*** Supplied material ***

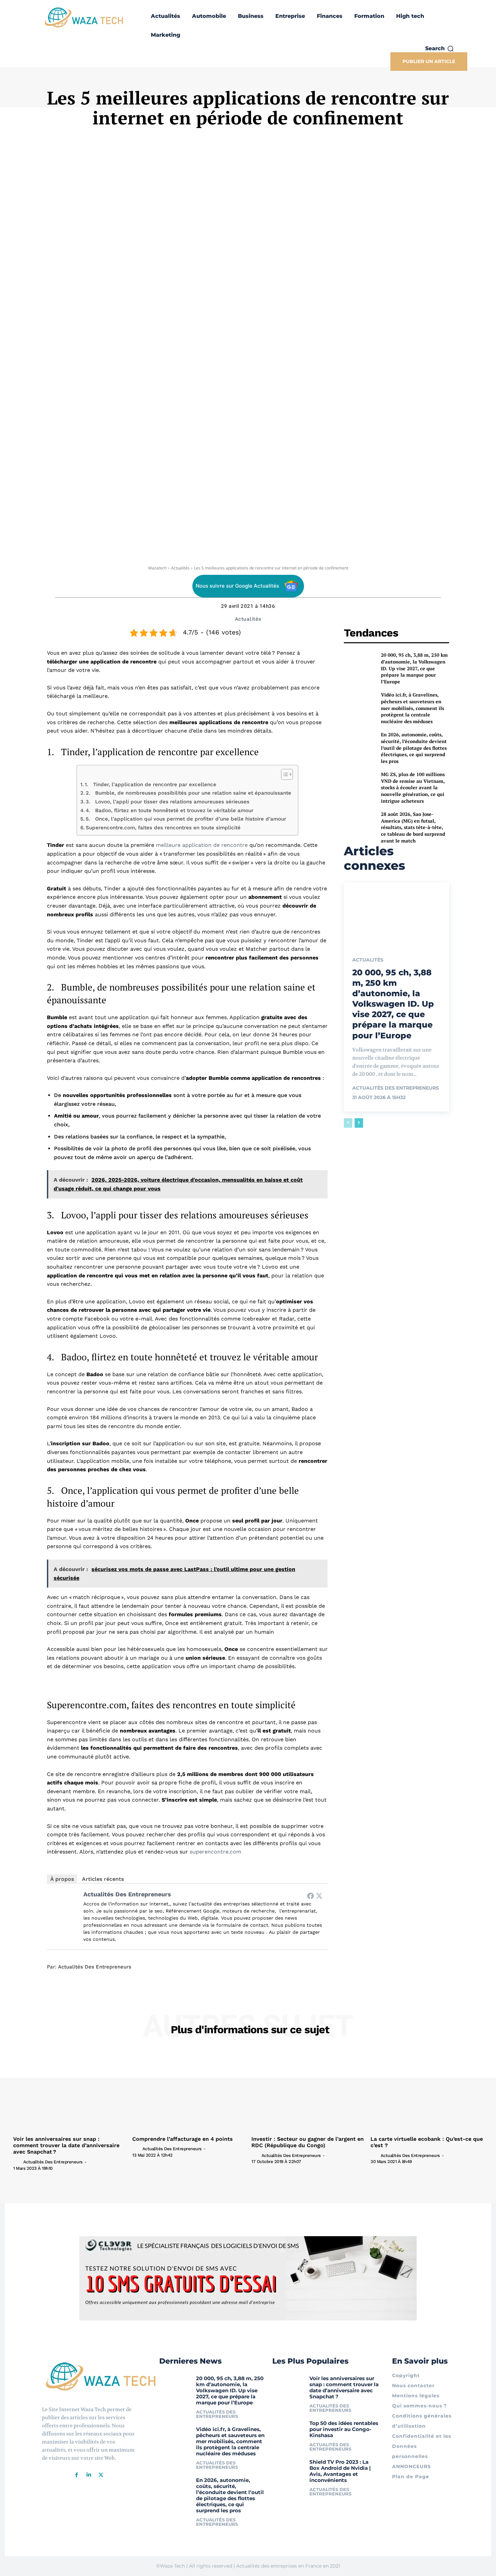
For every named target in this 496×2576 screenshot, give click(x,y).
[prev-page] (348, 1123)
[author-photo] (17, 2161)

*** End of Supplied material ***
*** Supplied material ***

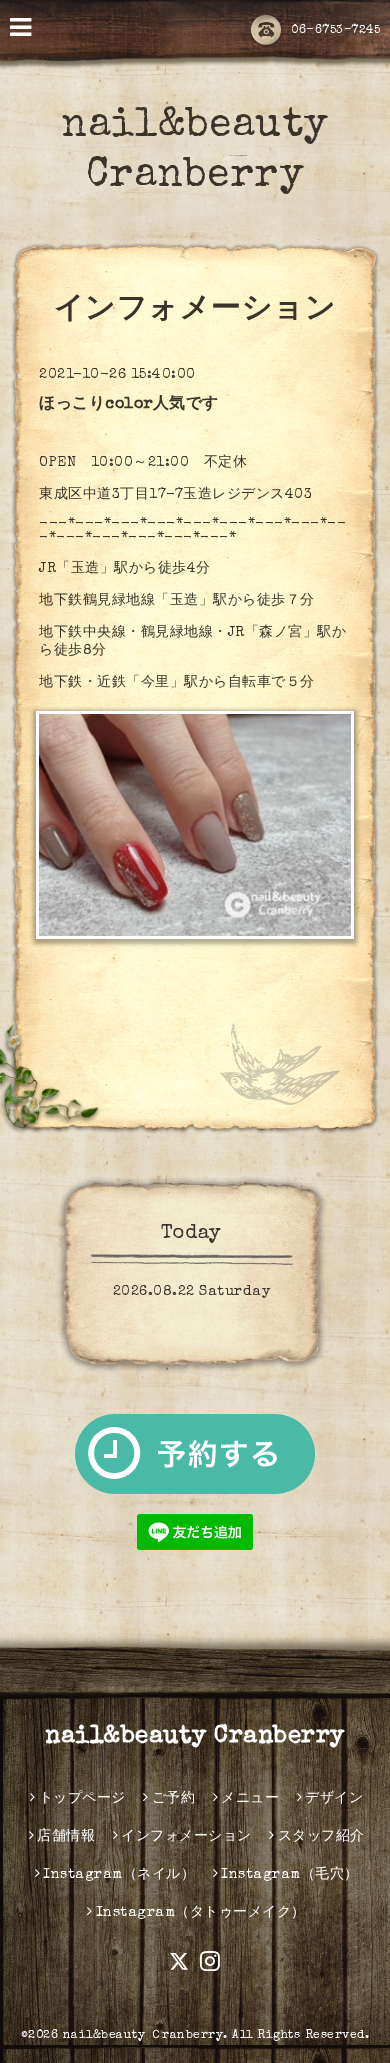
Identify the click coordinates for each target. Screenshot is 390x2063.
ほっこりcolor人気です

*** End of Supplied material ***
*** Supplied material ***

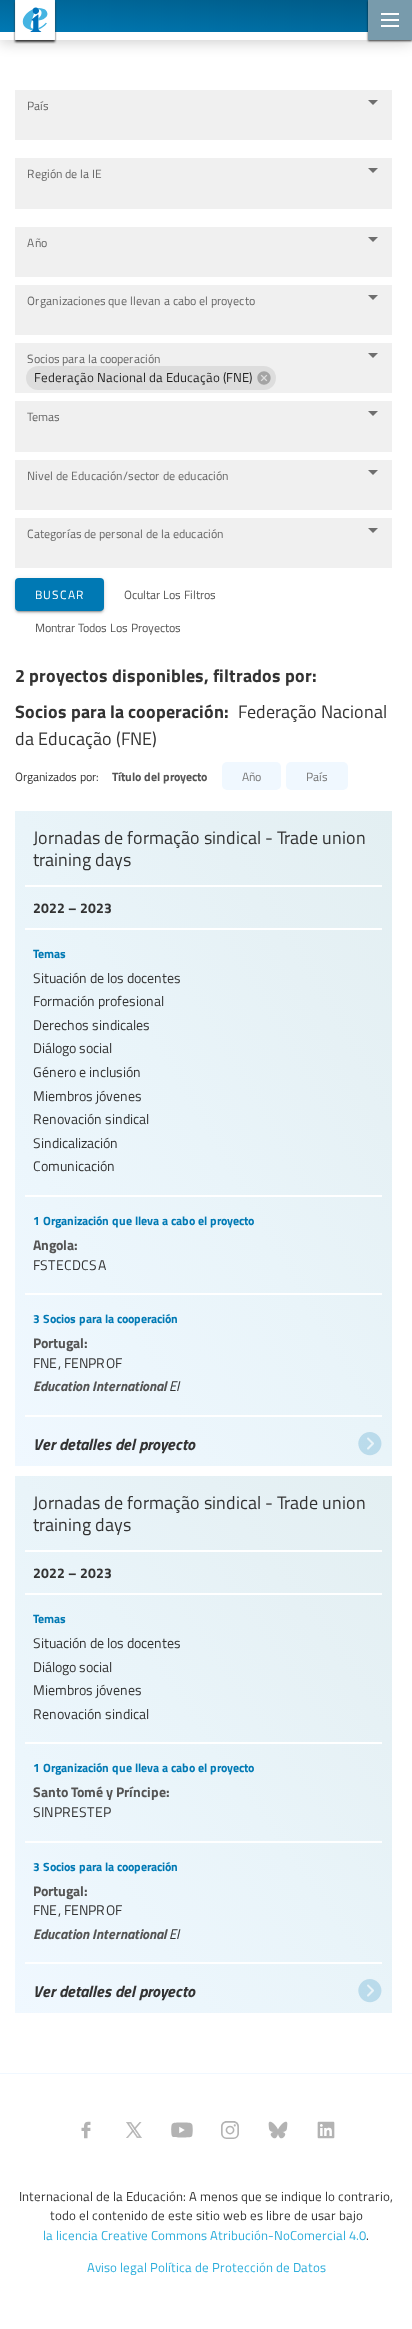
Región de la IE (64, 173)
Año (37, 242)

*** End of Supplied material ***

§ Task instructions: From the listing above, the lines starting with the one that has "For every named" and running through the one that has "[author-photo] (17, 2161)" should be copied exactly, ends included.

§ Exercise output:
For every named target in this 496×2576 screenshot, give click(x,y).
[prev-page] (348, 1123)
[author-photo] (17, 2161)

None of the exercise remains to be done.